++++ DATA TO PROCESS
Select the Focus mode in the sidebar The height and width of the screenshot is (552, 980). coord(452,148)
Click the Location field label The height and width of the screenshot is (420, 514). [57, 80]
++++++++
++++ DATA TO PROCESS
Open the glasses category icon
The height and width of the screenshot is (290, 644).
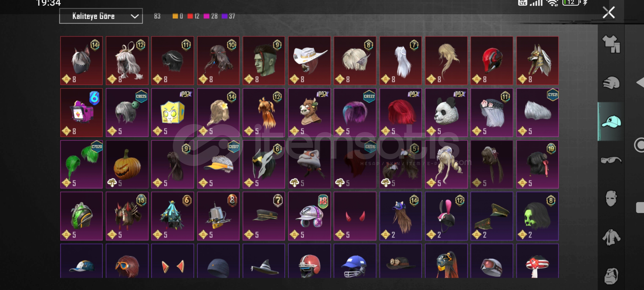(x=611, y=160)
++++++++
++++ DATA TO PROCESS
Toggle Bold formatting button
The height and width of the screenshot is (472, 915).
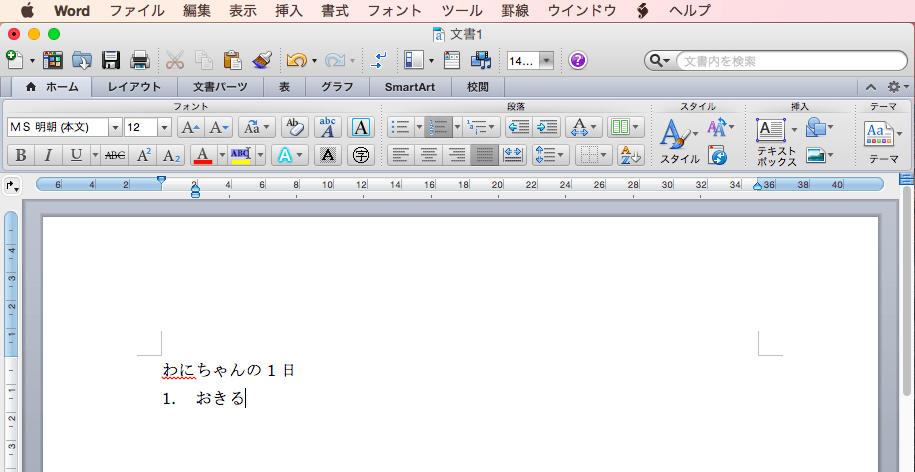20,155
++++++++
TASK BRIEF: Working from the material above, retype exactly the lines from the one with "Select the Focus" through the one with "Click the Location", both included, and only those lines.

TASK OUTPUT:
Select the Focus mode in the sidebar The height and width of the screenshot is (552, 980). coord(452,148)
Click the Location field label The height and width of the screenshot is (420, 514). [57, 80]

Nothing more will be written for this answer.